AT&T has an interesting study on 2008 Business Continuity practices - its of larger enterprises - revenues larger than $25 (and I agree - smaller companies have BC Practices to but it's their survey).

"Two-thirds of IT executives predict that hacking will be the biggest threat in the next five years. "

This is pretty consistent, with infosec spending being up

"INPUT’s “Federal Information Security Market Forecast, 2008-2013” predicts that government information security spending will rise from $6.6 billion in 2008 to $9.6
billion by 2013...contract spending on information security will grow at 7.9% compound annual growth rate (CAGR), rising $3.0 billion over the next five years."

Information Week's 2008 Stategic Security Study also backs this up

"95% will see their budgets either hold steady or increase this year."

The industy is blending business continuity and information security together - both solving a common problem - encounter a fault or an problem and keep the systems running.

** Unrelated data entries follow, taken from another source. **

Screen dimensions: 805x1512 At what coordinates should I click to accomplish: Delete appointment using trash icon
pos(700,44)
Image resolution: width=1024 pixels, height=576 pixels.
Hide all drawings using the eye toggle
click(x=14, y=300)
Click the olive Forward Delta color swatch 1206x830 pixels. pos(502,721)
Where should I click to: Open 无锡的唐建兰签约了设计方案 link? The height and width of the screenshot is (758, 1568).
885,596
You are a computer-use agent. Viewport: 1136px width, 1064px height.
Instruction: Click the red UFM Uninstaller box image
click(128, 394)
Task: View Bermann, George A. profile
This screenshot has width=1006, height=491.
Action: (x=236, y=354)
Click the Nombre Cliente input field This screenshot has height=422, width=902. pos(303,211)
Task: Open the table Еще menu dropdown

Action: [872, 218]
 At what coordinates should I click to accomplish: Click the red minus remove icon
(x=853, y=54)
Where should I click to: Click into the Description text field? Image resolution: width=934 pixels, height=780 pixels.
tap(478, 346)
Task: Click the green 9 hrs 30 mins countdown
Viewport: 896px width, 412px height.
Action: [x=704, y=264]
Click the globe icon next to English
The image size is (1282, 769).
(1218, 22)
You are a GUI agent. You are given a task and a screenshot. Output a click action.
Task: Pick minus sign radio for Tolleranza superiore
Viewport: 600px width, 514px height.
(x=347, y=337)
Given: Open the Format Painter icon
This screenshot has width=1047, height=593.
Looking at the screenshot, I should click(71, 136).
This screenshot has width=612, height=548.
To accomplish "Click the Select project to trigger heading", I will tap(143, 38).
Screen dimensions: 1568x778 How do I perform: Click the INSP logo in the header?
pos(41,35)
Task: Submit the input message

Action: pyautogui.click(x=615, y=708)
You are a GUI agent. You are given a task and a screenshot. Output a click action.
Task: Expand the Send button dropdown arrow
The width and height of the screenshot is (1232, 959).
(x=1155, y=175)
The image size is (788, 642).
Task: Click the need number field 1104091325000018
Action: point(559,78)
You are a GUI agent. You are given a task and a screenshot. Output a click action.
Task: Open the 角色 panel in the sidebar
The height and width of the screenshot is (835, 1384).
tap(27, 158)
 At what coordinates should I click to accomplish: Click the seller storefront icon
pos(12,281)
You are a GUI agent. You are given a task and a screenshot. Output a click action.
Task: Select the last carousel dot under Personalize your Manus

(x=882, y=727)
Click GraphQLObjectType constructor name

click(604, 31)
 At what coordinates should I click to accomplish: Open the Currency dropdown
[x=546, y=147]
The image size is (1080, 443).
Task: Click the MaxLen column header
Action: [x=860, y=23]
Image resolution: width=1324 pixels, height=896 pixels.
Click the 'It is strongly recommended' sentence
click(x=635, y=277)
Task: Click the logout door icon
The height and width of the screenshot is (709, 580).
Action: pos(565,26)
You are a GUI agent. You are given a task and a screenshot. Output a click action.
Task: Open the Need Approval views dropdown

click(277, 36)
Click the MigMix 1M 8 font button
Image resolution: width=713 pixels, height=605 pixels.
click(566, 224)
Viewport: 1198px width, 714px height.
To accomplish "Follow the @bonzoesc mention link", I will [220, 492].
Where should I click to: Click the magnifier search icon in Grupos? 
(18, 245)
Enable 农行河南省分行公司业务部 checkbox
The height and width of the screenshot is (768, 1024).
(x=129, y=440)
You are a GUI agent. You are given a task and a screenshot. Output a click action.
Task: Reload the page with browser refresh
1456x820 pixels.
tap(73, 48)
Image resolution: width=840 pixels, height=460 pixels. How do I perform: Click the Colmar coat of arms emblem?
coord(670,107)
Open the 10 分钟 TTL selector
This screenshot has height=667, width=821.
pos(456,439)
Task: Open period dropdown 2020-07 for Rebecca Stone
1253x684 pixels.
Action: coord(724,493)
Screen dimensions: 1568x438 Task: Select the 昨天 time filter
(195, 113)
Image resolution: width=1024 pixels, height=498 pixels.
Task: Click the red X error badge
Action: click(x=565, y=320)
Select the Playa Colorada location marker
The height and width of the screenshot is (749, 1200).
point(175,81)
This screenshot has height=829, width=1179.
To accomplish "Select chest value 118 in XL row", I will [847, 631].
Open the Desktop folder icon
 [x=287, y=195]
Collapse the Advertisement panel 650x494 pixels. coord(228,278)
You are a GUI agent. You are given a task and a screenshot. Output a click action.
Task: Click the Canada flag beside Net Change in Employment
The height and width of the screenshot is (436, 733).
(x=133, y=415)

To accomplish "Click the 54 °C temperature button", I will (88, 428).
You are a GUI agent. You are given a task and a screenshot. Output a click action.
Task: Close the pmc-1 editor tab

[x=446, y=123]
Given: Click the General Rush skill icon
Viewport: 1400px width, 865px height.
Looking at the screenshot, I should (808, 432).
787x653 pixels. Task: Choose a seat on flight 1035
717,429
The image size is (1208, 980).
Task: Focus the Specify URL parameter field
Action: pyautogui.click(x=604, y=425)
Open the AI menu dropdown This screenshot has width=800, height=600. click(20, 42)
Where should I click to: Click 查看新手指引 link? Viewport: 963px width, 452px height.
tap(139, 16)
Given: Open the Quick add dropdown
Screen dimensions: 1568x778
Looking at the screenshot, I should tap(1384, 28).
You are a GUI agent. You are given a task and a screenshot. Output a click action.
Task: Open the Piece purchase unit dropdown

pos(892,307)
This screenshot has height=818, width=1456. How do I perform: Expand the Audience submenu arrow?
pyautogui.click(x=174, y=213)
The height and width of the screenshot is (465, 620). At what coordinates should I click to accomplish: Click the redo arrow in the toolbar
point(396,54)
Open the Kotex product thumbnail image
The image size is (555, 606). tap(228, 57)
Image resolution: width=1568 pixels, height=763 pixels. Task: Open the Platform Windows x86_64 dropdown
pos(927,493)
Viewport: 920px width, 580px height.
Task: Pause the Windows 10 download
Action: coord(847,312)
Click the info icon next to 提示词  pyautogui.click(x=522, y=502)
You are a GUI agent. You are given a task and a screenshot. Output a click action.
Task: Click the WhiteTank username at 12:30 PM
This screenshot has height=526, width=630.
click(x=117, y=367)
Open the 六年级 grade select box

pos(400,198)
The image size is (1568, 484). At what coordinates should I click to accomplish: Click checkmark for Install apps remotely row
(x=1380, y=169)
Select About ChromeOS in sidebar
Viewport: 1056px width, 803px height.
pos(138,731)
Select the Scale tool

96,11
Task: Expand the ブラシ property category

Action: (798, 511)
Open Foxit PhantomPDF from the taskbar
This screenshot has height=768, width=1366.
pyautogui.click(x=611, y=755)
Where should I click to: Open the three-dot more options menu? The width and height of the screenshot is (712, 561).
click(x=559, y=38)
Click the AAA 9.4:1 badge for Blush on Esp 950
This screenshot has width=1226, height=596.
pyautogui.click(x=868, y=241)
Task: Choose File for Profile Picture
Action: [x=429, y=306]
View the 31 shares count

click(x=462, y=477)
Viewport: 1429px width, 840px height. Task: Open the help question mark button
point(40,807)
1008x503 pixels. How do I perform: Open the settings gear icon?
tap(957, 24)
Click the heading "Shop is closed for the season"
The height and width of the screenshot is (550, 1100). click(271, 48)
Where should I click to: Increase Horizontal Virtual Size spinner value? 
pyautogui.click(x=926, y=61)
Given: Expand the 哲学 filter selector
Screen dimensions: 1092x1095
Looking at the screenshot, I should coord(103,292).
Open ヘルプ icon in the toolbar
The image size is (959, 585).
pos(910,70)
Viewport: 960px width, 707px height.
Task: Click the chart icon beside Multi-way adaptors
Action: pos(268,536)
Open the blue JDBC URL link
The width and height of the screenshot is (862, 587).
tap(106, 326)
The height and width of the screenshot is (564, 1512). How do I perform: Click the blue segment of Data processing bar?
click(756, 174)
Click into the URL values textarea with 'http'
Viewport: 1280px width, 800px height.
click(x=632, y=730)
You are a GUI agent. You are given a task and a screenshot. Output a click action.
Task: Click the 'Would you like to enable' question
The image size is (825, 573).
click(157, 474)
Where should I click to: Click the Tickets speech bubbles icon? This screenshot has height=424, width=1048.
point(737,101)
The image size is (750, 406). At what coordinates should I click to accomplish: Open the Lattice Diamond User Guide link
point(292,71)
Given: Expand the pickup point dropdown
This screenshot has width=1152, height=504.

If 66% of the faults or problems are caused by hackers then BC/DR becomes intertwined with Infosec.

I want to add a third layer to this puzzle - virtualization.

It's on the rise - three big companies making virtualization products, companies are virtualizing servers and desktops as fast as they can and one of the biggest features and benefits - encounter a fault and keep the VM running.

With Site Recovery Manager, Vmotion, and newly announced stuff like VMware FT and if we add VMsafe - we want these VMs highly available, highly secure, but flexible enough to move between datacenters (SRM) or hosts (VMotion) or SANs (Storage VMotion) and we want users access them from anywhere in the world (VDI).

My concern is performance and assuring that performance levels remains the same or if it operates a dinimished capacity in a BC/DR environment, that IT shops have a mechanism and tools to keep an automated eye on resource utilization and resource capacity.